On Avalanche (red line – right Y axis) on the other hand, GMX’s network penetration has been steadily increasing. The protocol seems to be slowly gaining attention within Avalanche, and consistently outpaces the network’s user growth since inception.

These dynamics are different for several reasons, including the network’s maturity (Avalanche has 3.9M addresses vs. 1.7M on Arbitrum) and the community hype around each network.

Context, context

As with any other metric, network penetration is not a standalone KPI to take without context.

For example, we saw earlier that Uniswap’s network penetration on Arbitrum has been steadily declining since early 2022 from 80% to 39%. In isolation this seems negative, but through that time period:

  • Arbitrum grew its unique addresses 4.5x, so Uniswap itself also grew users 2.3x
  • The network expanded to new use cases beyond Uniswap’s like NFTs, Derivatives, Options and more - attracting users who might not be in Uni's target market
  • DEX aggregators launched on the network (1inch’s network penetration grew from 3% to 10% in a year), drawing users, but not necessarily volume, away from Uniswap

As usual, putting things back into context helps to add nuance to an unreasonably pessimistic interpretation that came from focusing on one metric in isolation.

It’s also important to note that the target network penetration shouldn’t be 100%, or even anywhere close necessarily. The most important thing is to find a benchmark or baseline that makes sense for your analysis.
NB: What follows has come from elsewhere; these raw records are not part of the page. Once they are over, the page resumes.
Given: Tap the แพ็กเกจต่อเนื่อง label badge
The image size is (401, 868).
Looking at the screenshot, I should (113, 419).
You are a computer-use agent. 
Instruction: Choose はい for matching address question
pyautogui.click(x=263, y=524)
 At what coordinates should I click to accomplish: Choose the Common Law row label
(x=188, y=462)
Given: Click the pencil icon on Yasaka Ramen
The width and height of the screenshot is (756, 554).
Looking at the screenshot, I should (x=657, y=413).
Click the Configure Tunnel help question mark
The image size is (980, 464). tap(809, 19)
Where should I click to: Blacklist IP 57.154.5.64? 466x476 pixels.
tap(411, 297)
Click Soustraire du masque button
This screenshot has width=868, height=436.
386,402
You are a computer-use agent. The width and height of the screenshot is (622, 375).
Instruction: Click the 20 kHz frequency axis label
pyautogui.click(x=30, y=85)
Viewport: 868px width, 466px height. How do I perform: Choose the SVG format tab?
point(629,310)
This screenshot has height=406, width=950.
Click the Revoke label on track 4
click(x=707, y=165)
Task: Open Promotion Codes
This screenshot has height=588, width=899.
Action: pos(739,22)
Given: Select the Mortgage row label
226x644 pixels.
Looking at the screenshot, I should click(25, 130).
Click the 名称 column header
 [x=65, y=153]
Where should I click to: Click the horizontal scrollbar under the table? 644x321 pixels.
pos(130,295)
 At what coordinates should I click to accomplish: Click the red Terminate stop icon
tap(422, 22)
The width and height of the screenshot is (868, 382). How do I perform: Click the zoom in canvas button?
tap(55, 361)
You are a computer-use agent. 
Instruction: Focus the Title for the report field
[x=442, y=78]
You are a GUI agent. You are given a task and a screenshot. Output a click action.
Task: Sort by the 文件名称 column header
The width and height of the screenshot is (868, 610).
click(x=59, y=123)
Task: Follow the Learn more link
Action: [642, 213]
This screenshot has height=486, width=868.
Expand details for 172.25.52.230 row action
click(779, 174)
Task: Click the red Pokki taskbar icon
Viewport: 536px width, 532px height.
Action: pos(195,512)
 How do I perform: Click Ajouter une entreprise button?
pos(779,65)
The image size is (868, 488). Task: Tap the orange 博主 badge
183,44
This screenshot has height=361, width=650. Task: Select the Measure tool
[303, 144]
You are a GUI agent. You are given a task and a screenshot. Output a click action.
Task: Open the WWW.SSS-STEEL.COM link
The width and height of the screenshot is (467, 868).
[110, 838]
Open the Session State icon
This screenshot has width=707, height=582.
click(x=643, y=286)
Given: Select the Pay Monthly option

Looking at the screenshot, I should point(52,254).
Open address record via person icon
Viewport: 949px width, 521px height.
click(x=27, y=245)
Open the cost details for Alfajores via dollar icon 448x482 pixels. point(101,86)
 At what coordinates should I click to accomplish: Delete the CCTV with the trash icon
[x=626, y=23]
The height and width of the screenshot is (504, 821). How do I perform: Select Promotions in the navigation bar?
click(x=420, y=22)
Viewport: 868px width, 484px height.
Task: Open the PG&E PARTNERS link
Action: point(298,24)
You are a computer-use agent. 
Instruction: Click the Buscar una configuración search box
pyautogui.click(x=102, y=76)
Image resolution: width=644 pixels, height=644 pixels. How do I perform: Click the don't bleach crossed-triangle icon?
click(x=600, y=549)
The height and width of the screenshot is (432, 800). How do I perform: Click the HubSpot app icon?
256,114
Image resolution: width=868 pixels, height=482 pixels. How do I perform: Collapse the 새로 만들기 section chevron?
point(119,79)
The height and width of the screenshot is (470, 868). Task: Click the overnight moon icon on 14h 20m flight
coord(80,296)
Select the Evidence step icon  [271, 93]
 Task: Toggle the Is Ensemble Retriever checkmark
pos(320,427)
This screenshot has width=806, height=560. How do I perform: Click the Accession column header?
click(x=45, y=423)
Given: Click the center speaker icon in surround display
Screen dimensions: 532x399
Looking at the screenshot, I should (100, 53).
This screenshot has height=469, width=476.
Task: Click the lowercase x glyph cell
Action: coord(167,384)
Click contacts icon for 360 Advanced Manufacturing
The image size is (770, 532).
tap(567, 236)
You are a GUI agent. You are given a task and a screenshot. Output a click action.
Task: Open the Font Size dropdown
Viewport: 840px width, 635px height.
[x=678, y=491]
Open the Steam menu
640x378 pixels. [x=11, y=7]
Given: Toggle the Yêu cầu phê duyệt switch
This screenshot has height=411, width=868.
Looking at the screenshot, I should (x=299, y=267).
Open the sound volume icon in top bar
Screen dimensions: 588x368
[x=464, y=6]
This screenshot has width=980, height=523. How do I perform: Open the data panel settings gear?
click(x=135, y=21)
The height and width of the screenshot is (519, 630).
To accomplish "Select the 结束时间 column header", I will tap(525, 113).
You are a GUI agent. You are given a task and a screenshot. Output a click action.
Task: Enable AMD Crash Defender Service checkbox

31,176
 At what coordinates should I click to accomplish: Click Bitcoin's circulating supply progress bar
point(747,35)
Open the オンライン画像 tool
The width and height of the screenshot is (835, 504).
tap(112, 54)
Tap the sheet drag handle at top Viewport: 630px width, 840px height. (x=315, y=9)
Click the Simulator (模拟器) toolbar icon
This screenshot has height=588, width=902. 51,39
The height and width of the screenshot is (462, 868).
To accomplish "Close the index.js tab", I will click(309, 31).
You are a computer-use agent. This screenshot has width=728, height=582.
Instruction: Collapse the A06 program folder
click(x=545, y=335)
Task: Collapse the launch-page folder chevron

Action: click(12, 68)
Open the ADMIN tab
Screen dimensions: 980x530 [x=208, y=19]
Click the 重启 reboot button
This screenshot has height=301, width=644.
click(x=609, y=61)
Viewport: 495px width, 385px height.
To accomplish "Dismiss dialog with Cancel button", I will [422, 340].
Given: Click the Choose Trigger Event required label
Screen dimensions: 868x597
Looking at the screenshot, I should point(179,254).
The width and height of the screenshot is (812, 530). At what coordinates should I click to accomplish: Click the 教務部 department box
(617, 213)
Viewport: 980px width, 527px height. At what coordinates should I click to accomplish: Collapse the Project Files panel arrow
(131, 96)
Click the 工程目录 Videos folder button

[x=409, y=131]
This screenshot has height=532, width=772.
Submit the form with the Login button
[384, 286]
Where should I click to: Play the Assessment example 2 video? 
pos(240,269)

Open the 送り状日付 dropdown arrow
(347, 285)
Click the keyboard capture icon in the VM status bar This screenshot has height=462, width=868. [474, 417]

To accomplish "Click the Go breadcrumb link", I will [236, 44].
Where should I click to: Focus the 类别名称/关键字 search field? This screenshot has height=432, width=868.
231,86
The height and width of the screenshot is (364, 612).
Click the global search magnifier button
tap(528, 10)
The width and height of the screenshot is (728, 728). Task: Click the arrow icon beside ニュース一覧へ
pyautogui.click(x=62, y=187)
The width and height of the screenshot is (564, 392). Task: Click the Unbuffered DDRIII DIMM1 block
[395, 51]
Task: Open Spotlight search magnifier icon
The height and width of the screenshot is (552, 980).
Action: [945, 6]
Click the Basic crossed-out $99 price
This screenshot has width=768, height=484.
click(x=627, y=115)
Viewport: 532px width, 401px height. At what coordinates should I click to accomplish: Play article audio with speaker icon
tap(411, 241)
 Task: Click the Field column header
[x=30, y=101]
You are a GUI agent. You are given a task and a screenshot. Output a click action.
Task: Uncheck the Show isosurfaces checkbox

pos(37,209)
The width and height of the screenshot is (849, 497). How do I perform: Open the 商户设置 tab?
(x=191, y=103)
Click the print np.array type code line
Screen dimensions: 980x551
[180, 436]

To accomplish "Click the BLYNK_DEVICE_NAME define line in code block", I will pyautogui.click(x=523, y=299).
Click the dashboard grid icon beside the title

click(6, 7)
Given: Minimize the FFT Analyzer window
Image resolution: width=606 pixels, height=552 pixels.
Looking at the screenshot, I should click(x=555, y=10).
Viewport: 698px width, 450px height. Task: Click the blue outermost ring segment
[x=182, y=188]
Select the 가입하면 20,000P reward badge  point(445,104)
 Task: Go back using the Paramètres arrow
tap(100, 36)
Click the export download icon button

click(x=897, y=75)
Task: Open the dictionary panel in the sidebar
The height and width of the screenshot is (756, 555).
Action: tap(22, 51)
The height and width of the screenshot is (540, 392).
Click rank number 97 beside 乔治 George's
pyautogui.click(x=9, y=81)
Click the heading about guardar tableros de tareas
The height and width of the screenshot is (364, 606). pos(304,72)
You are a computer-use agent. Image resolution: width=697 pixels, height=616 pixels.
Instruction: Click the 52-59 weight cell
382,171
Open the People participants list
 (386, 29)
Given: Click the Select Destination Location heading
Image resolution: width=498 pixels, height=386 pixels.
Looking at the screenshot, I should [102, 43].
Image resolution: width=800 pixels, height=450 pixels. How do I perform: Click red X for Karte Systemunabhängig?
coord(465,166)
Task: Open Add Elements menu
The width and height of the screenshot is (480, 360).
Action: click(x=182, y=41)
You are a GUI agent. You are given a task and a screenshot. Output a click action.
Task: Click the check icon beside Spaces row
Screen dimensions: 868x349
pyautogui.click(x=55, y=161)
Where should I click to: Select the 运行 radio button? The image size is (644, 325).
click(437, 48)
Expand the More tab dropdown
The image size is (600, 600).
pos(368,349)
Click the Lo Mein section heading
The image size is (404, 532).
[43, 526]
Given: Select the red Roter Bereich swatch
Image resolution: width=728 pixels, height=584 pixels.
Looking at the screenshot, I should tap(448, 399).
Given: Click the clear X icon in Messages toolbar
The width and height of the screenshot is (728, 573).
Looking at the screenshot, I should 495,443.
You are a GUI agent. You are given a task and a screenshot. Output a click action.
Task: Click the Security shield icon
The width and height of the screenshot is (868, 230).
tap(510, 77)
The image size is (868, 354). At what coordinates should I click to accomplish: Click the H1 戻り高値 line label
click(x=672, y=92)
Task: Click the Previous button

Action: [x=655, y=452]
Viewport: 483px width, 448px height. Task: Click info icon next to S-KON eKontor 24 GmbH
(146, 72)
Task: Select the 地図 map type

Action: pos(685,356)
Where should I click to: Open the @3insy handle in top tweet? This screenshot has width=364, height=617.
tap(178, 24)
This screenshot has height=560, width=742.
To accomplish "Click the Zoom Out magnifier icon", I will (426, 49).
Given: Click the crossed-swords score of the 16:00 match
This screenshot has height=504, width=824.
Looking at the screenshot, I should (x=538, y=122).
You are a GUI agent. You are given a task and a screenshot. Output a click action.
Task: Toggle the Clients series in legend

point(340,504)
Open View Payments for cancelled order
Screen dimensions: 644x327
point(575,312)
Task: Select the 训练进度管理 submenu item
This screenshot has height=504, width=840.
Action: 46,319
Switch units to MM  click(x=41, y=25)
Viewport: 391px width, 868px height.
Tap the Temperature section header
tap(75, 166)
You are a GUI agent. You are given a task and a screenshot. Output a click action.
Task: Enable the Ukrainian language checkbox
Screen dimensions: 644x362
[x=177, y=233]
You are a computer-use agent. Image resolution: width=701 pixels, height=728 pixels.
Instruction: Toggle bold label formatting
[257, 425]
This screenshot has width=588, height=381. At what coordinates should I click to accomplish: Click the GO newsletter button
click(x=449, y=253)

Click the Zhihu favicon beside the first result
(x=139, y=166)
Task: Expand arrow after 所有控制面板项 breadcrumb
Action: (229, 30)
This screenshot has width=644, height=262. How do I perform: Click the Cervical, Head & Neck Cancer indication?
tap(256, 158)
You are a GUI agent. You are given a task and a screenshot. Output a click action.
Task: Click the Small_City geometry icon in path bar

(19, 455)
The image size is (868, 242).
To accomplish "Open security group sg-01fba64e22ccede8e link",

If you’re launching a new lending protocol on Ethereum, you could choose to compare yourself to Aave’s current network penetration. You could also choose to target 100% penetration within the users that already interacted with Aave (and that are still active on the network). If you’re launching a payment protocol aiming to replace all transactions on earth, well, maybe you should consider a target closer to 100% of active users!

Unless we filter them out, a lot of inactive wallets or hodler wallets will also skew the data. And the more diverse a network’s user base becomes, the less likely any specific protocol can serve all or even most of them.

With those caveats, network penetration remains a useful user metric. Try using it in conjunction with others such as return rate, daily active user trends and other usage-based KPIs to measure the performance of a protocol.

It’s straightforward, tracks dynamics between protocol and network, and enables us to easily spot phases of “organic” vs “real” growth.